START SOURCE DATA

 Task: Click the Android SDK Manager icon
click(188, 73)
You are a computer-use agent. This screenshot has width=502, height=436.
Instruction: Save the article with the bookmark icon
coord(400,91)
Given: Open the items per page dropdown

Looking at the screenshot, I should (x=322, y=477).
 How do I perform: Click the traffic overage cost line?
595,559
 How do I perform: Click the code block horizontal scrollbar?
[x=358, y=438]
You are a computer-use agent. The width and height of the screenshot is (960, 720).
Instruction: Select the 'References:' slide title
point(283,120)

END SOURCE DATA
START SOURCE DATA

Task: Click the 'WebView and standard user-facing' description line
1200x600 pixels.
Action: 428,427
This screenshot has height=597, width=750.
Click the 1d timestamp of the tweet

END SOURCE DATA

## EXERCISE
In the data above, which lines lie between the line with "1200x600 pixels." and the line with "Click the 1d timestamp of the tweet", inclusive? Print those lines exactly and nothing else.

## SOLUTION TO THIS PROBLEM
1200x600 pixels.
Action: 428,427
This screenshot has height=597, width=750.
Click the 1d timestamp of the tweet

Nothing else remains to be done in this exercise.